On the outer lip, and so practically outside the defences, stands the once collegiate church of St. Nicholas, founded by William of Braose in 1073; a cruciform building then, now only tower and aisleless nave survive, and the former does duty as chancel. According to the Gentleman's Magazine (1805) it was rebuilt at the end of the eighteenth century, but this does not seem to have gone very far. The north, south, and east tower-arches are walled up, the west one is plain except for jamb shafts, that on the south has a remarkable capital reminding one of the sketches children of twelve sometimes make on their slates. Queer beasts sprawl about, two animals have birds in their mouths, and one of them is fitted with what would seem to be a most inconveniently long tail.

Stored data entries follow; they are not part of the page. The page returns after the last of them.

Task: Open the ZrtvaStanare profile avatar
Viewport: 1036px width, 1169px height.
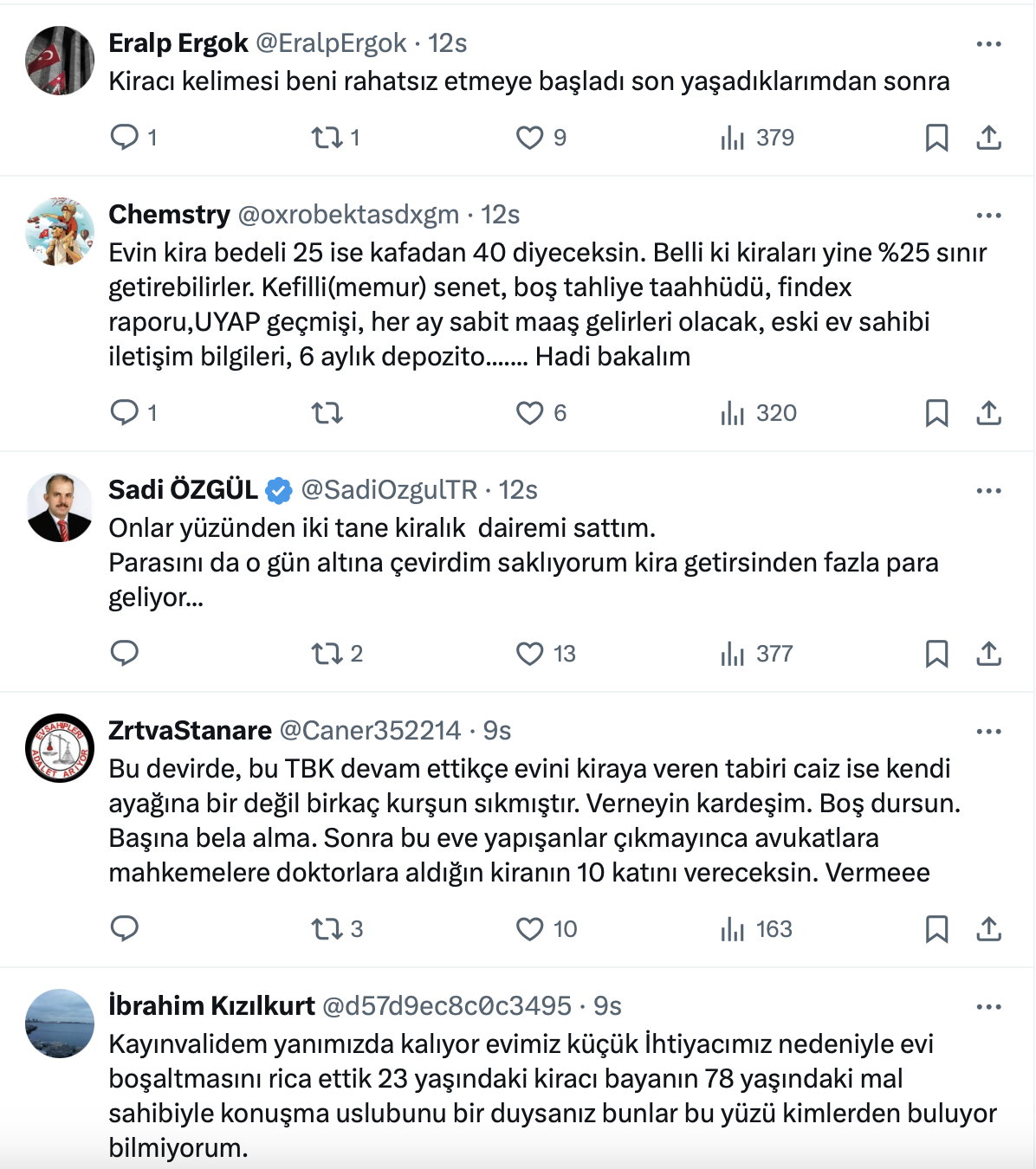Action: (x=60, y=748)
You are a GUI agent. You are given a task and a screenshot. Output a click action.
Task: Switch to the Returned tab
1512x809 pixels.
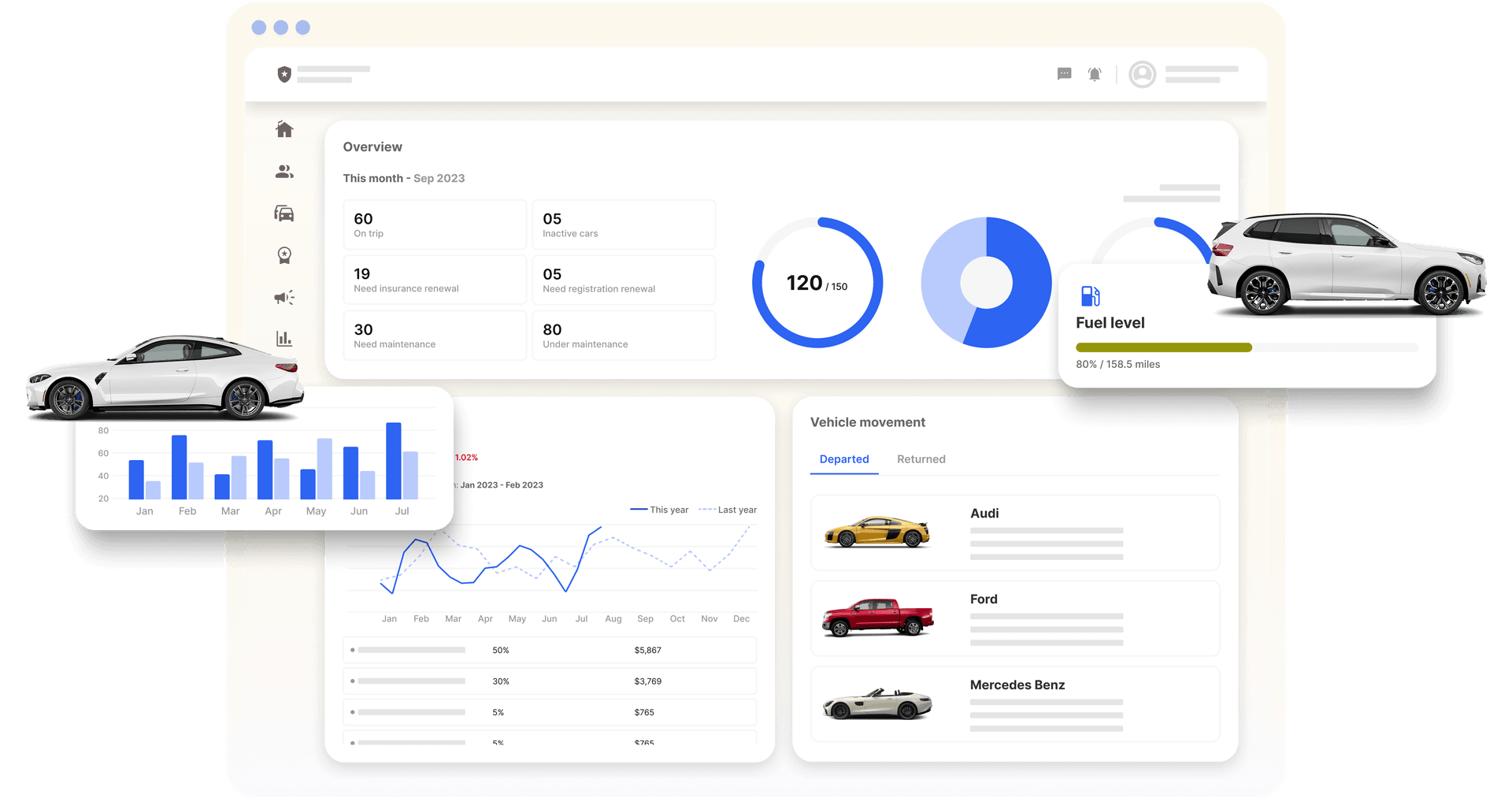click(x=921, y=459)
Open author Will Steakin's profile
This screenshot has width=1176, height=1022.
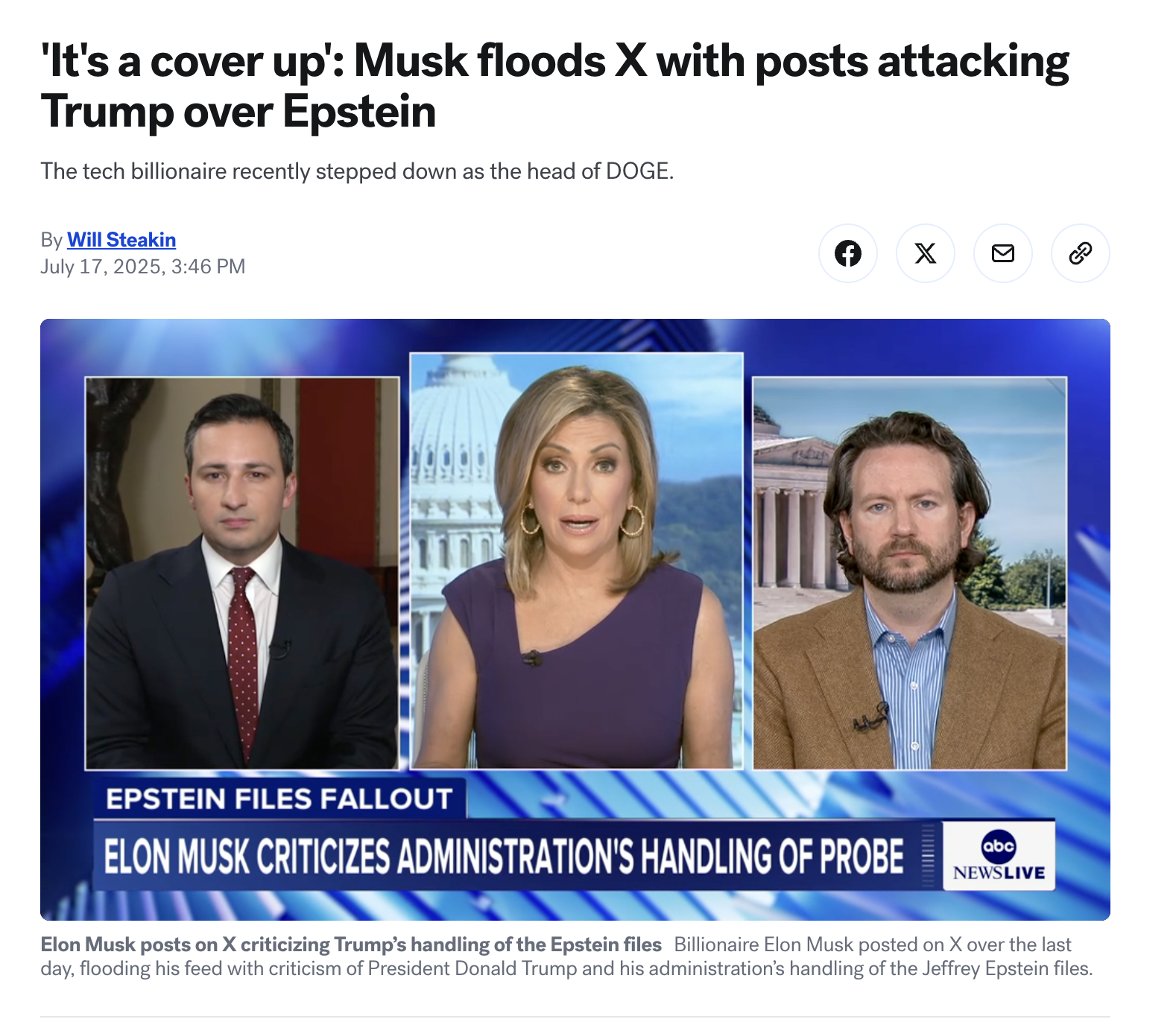tap(121, 240)
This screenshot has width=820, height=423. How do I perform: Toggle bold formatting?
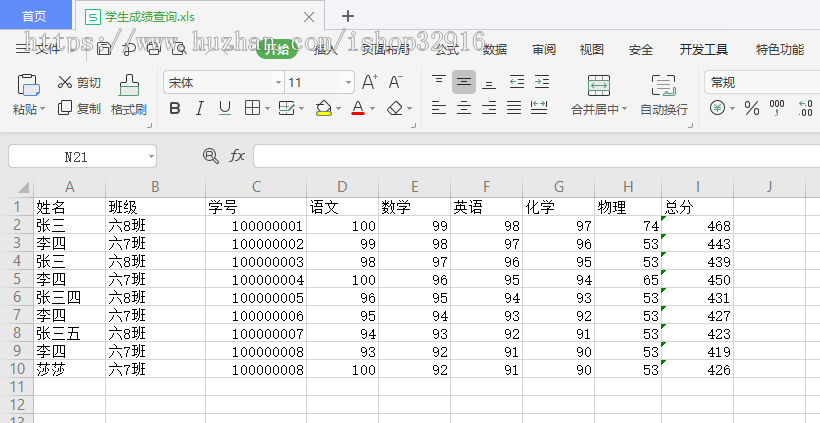coord(175,108)
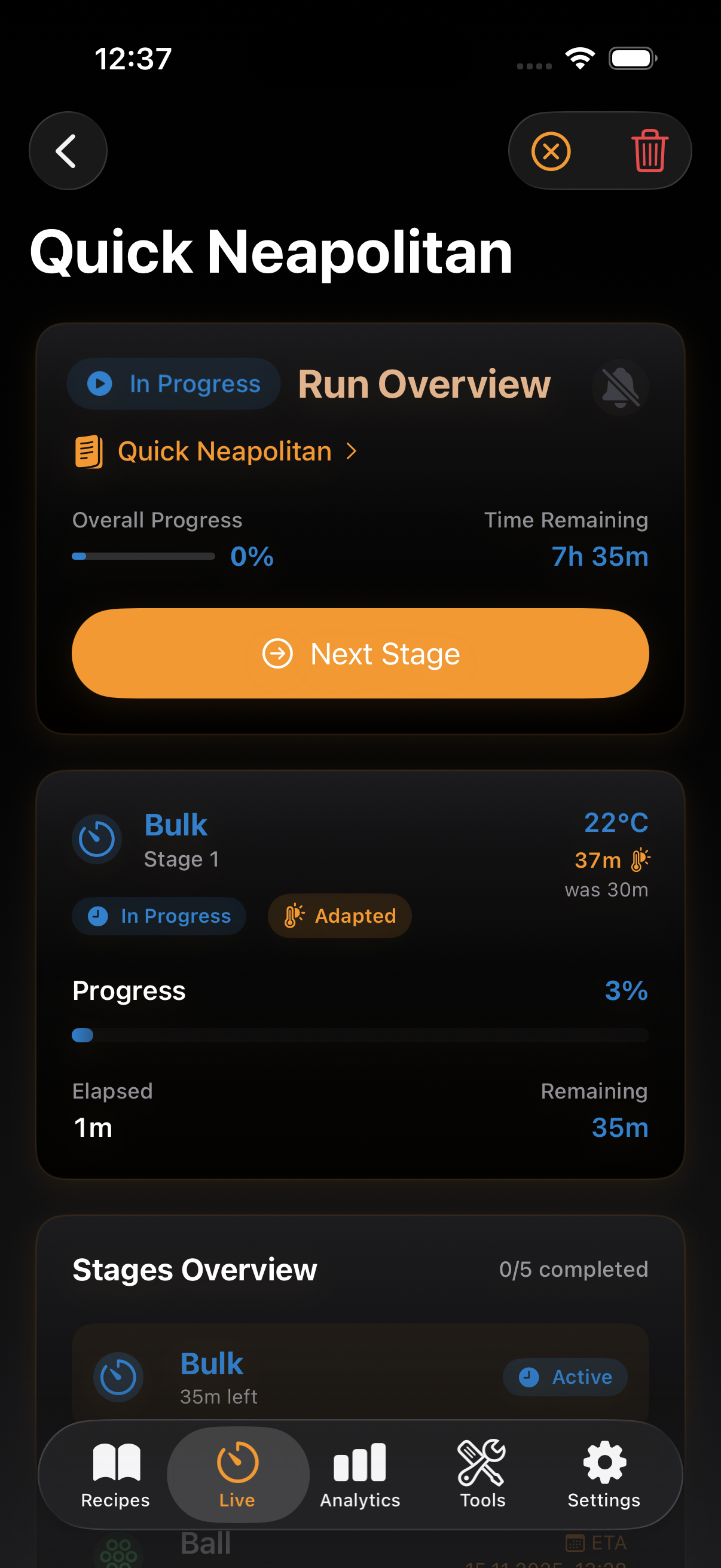Tap the Bulk stage progress bar

point(360,1035)
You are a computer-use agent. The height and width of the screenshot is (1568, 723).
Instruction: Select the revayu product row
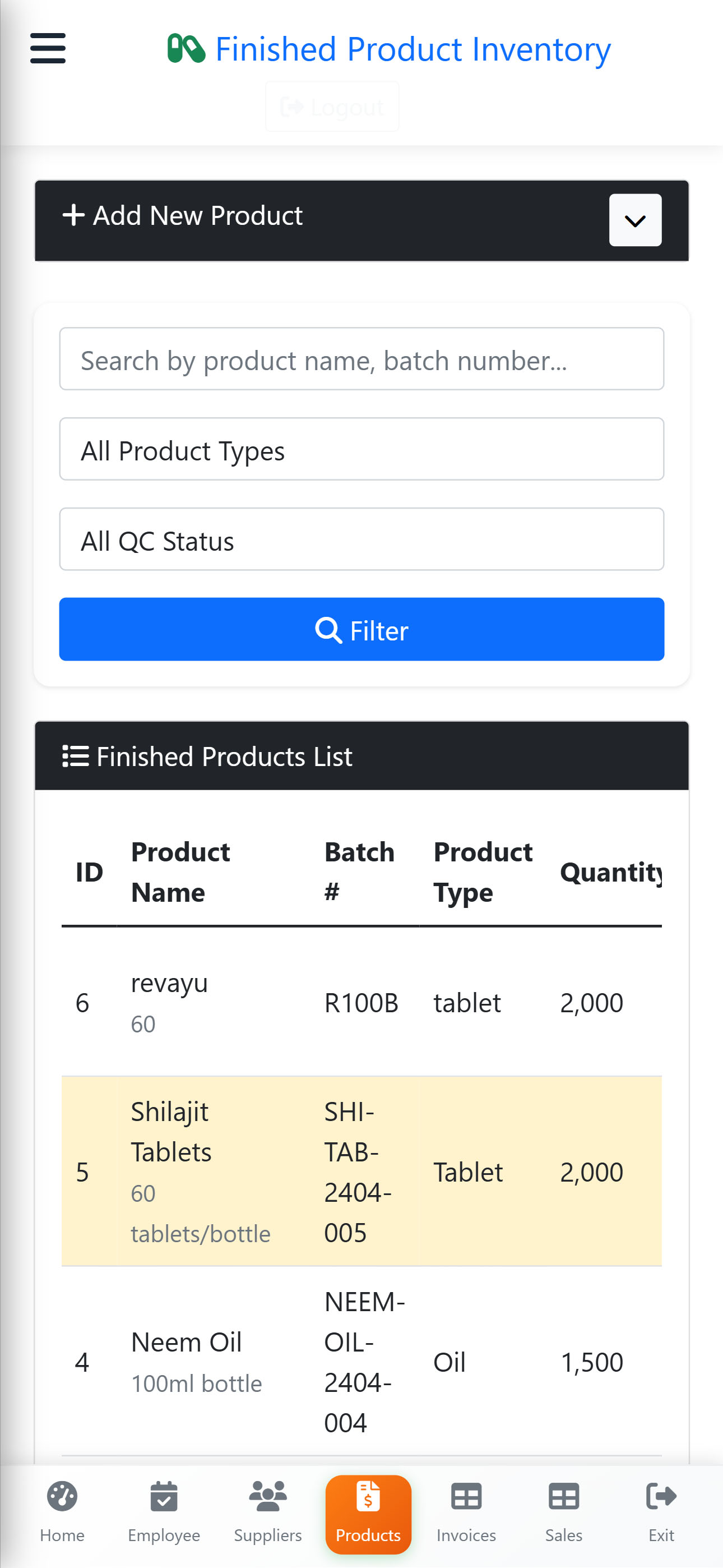[362, 1003]
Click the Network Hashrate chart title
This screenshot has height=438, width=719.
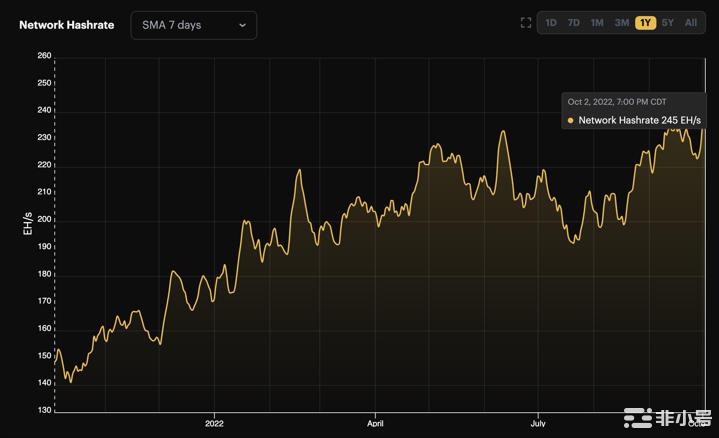[66, 25]
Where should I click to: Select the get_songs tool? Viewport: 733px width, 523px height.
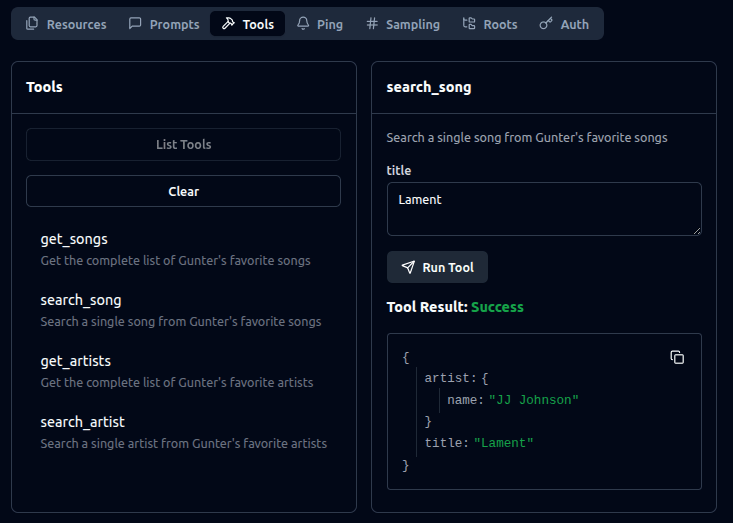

The large south door has billet moulding; nearly all the other details belong to a later age.
Nine of the Braose house held Bramber, and one of them fell foul of the blackguard King John, whose effigy in Worcester Cathedral has been gilded but whose memory not even the crankiest of historians has essayed to whitewash. By marriage it passed to the Mowbrays (1315); ten of them held it, of whom Thomas was in 1397 created Duke of Norfolk. When the last of them died in 1476 Bramber fell to their relatives the Howards, to whom it still belongs.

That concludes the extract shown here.